There are many people outside the team producing the data that have domain knowledge of what good data looks like. As part of an overall data quality strategy, they should be allowed to contribute to the picture of what good data looks like. Dataset owners or data producer teams have to set up communication channels so that anyone in the organization can suggest new or data quality checks or changes. The data producer teams have to translate them into the contract and ensure it's part of the monitoring process.

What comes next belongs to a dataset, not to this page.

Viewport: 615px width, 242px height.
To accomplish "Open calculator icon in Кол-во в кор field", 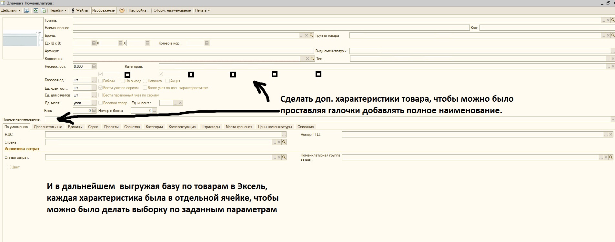I will (207, 43).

Contracts help with monitoring data quality because:
- There is a rich language to describe data quality assertions
- Data producer teams (read: owners) are responsible for contract verification, including the data quality assertions
- Consumers can help by proposing data quality expectations as extra data quality checks to be added to the contract
Increase data transparency
These days, data discovery tools are typically connected to the metadata of a warehouse. This poses a couple of challenges:
- All datasets are discovered, even the internal datasets that are not intended for use by other teams.
- The warehouse metadata is not very detailed or unavailable. For example, simple checks like "The average amount should be between 20 and 50." are not shared nor verified.
We saw that a data contract includes a more detailed description of what the data looks like and that these details are also verified as new data gets produced.
As such, data contracts are the perfect source to feed data discovery tools like catalogs. Those tools are the place where people want to find and understand data. Contracts contain more rich metadata of what the data looks like compared to the basic metadata found in analytical warehouses. On top, the presence of a contract also separates the datasets intended for consumption from the internal, intermediate datasets. That is something which is not captured when data discovery tools just scrape the warehouse metadata. We foresee that data discovery tools will migrate away from ingesting the warehouse metadata directly towards ingesting the contracts.
Plus, data contracts are files that you can manage in git; you can install webhooks so that each change in a production branch of a contract gets pushed to a data discovery tool. That way, data discovery tools contain a more complete, up-to-date, and trustworthy picture of what the data looks like.
Build immutable data infrastructure
Making available rich metadata to consumers and monitoring the data quality are 2 key ingredients of a data platform. Because data contracts are text files, they can be managed as code and versioned in git. When using data contracts, the rich metadata in contracts and the data quality monitoring become part of the immutable data infrastructure. This makes it easy to duplicate environments for CI/CD and disaster recovery, ensuring that data contracts and data quality are seamlessly integrated as a part of engineering workflows.
Next to data quality monitoring and storing the metadata for discovery tools, more tools can use the contract as the authoring place for their configurations. Consider PII, access management or retention. Because the structure of data contracts is based on the schema, it's a natural extension to include those aspects as well.
Data contracts are an important tool to help organizations deal with ownership and break down monolithic spaghetti pipelines. They form the basis for improving and monitoring data quality. When connected to discovery tools, data contracts provide transparency on which data is intended for sharing, and they include a detailed picture of what good-quality data looks like. Data contracts fit within the engineering workflows because they help establish an immutable data infrastructure and they create better alignment between the analytical data teams and the rest of the business.